Letting w represent e^ix , and then that 1/w is e^-ix , we have that cos²(x)+sin^two(x) is (west+i/w)²/4 - (due west-1/due west)²/4. This simplifies to one. Then the trigonometric identity can be viewed every bit the algebraic identity (w+1/w)² - (w-1/w)² = iv.

Factorization

The second is to exist clever (in a different fashion), and realize we can factorize a² + b² as (a-ib)(a+ib). If you haven't seen this before, it'due south a restatement of aⁱⁱ-b² = (a-b)(a+b). Using complex numbers, we take that -b^two is (ib)² , which leads to aⁱⁱ+b² = a²-(-bⁱⁱ) = a² - (ib)² = (a-ib)(a+ib). Incidentally, it's of form as well true that a²+b² = (b-ia)(b+ia).
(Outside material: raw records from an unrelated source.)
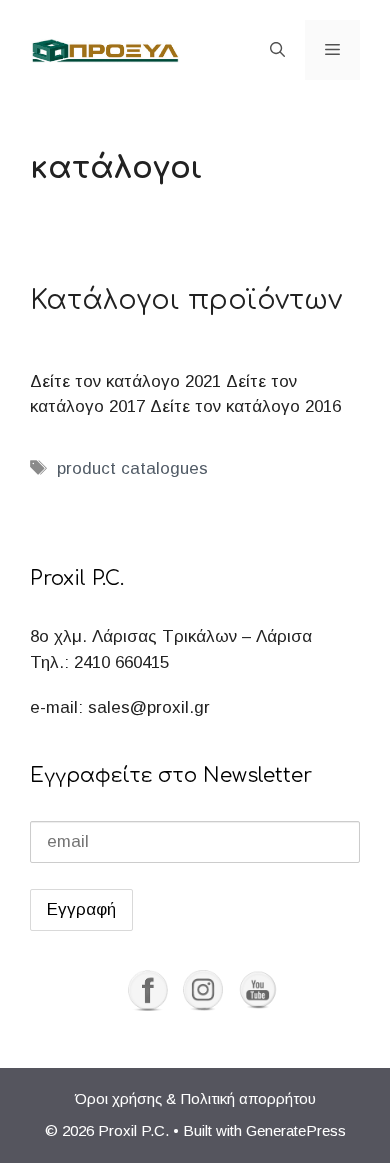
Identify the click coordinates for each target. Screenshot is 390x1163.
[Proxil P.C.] (105, 49)
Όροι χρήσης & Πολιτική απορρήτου (195, 1098)
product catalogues (132, 468)
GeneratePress (296, 1130)
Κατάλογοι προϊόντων (186, 300)
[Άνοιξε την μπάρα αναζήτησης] (277, 50)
Anyway, applying the factorization to cos²(x)+sinⁱⁱ(ten), we get (cos(ten)+isin(x))(cos(x)-isin(x)), which is e^ixe^-ix . Using w to stand for e^ix , the fact that cosⁱⁱ(x)+sin²(x)=1 is only a convoluted way of saying w(one/w)=1.

Parametrized Curve Derivatives

Consider the parametrized curve c(t) = (cos(t), sin(t)). The identity tells the states that this parametrized curve is always on the unit of measurement circle well-nigh the origin. Differentiating, nosotros accept c'(t) = (-sin(t), cos(t)) . c'(t).c'(t) is (-sin(t))(-sin(t)) + cos(t)cos(t), which is merely cosⁱⁱ(t)+sin²(t). The fact that this is 1 tells us that the parametrized curve is actually parametrized by arc length. So, the trigonometric identity tin exist viewed every bit just stating the fact that radians traverse the unit circumvolve at unit speed. Finally, differentiating once more, we get c''(t) = (-cos(t), -sin(t)). Apparently, c''(t).c''(t) = cos²(t) + sin²(t), then that the identity tells us that moving uniformly along the circumvolve results in an dispatch of constant magnitude.

Integral

Finally, another arroyo to establishing that cosⁱⁱ(ten)+sin^two(x) is ane is to realize that it is really stating two separate backdrop, namely that cos²(ten)+sin²(x) is a constant, and that the constant happens to be one, ie. for some value of x, cos²(ten)+sin²(10) is ane. The latter property is quickly established: taking x=0, cos(x)=one and sin(10)= 0. Clearly 1²+0² =1.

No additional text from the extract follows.